JAKARTA - Menteri Koordinator Bidang Perekonomian Airlangga Hartarto mengatakan penyaluran kredit usaha rakyat (KUR) klaster memiliki tingkat risiko lebih terukur bagi perbankan, karena kelompok usaha yang dibiayai memiliki pasar yang jelas.
"Sesuai dengan arahan Presiden maka KUR klaster ini akan didorong. Karena bagi perbankan, itu tingkat risikonya lebih terukur karena dalam hal ini ada pengumpul atau agregator, ada off taker atau penjamin pembeli, sehingga seluruhnya masuk di dalam ekosistem dengan produk yang mempunyai pasar yang jelas," ujarnya usai mendampingi Presiden Joko Widodo dalam acara Penyerahan KUR Klaster di Istana Negara, Jakarta, dikutip dari Antara, Senin 19 Desember.
Dia mengatakan KUR klaster diberikan kepada usaha mikro, kecil, dan menengah (UMKM) yang menjadi supplier atau pemasok bagi pasar yang jelas, misalnya untuk UMKM di beberapa pesantren serta para UMKM di Bali yang menjadi pemasok bagi sebuah toko suvenir besar Pulau Dewata.
"Model-model ini lah yang ingin didorong oleh pemerintah termasuk UMKM di Bali, misalnya toko suvenir Krisna, dia terdiri dari beberapa UMKM, dan UMKM yang menjadi vendor ataupun menjadi supplier di toko Krisna diberikan kredit usaha rakyat," kata Airlangga.

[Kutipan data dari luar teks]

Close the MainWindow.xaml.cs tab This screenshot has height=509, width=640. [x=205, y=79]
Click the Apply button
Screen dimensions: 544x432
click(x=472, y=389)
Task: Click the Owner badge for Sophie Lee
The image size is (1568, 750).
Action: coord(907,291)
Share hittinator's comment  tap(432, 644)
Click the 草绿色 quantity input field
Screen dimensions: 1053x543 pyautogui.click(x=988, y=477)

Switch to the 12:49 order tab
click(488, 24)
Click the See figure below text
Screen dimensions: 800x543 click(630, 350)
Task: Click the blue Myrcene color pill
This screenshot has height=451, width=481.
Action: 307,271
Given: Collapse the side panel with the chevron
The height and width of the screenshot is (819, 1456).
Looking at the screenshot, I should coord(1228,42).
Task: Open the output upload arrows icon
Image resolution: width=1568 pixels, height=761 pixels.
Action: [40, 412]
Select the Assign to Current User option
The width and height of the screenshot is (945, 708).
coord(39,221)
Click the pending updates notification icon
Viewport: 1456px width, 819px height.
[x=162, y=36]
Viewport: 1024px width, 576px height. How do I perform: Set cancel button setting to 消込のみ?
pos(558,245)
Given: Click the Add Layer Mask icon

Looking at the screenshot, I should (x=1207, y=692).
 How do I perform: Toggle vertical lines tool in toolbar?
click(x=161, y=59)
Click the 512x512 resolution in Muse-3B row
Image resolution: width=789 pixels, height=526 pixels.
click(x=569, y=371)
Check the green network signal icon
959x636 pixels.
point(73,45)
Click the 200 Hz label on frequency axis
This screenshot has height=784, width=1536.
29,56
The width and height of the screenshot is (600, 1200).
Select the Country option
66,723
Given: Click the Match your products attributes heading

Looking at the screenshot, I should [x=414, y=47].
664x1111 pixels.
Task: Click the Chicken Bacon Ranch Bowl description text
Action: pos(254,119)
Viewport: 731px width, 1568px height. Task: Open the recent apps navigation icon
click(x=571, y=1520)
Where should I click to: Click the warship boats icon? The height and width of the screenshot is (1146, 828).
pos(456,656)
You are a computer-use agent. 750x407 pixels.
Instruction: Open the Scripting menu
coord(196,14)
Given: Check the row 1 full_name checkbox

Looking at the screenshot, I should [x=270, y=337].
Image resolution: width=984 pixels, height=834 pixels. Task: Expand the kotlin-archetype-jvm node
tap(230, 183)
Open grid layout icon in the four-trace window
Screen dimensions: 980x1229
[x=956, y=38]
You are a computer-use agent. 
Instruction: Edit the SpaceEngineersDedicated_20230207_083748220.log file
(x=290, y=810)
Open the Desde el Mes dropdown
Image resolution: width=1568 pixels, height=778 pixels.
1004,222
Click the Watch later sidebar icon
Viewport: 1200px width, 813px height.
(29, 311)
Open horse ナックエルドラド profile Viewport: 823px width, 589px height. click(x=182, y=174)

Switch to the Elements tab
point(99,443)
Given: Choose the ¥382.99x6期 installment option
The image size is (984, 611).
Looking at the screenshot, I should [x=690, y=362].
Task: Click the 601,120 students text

Secara umum, dia mengatakan penyaluran KUR tahun 2022 sudah mencapai Rp335,29 triliun dari total alokasi Rp373 triliun. Ke depan, pemerintah akan mendorong penyaluran KUR klaster lebih masif.
Sebelumnya, Presiden RI Joko Widodo (Jokowi) meminta jajarannya untuk memperbanyak dan memperluas program kredit usaha rakyat (KUR) klaster ke berbagai sektor agar meningkatkan penjualan dan model bisnis UMKM.
"Saya senang sekarang ada model KUR klaster, ini benar, memang harus diklasterkan, harus diklasterkan," kata Presiden Jokowi dalam Penyerahan Kredit Usaha Rakyat (KUR) Klaster di Istana Negara, Jakarta, Senin.
BACA JUGA:
Jokowi gembira karena berbagai KUR klaster saat ini telah berkembang. Ia mencontohkan ada klaster hortikultura yang melibatkan kalangan UMKM dari pesantren.
Model klaster tersebut turut menumbuhkan bisnis UMKM hortikultura karena terdapat off taker atau penjamin pembeli yang mendukung pembelian produk UMKM.
"Saya senang tadi ada pondok pesantren sampai dapat sekian miliar rupiah untuk urusan hortikultura, sayurnya dibeli, kemudian dijual lewat usaha yang memiliki jaringan yang banyak sehingga jelas off taker-nya jelas, penjamin pembeliannya menjadi jelas," kata dia.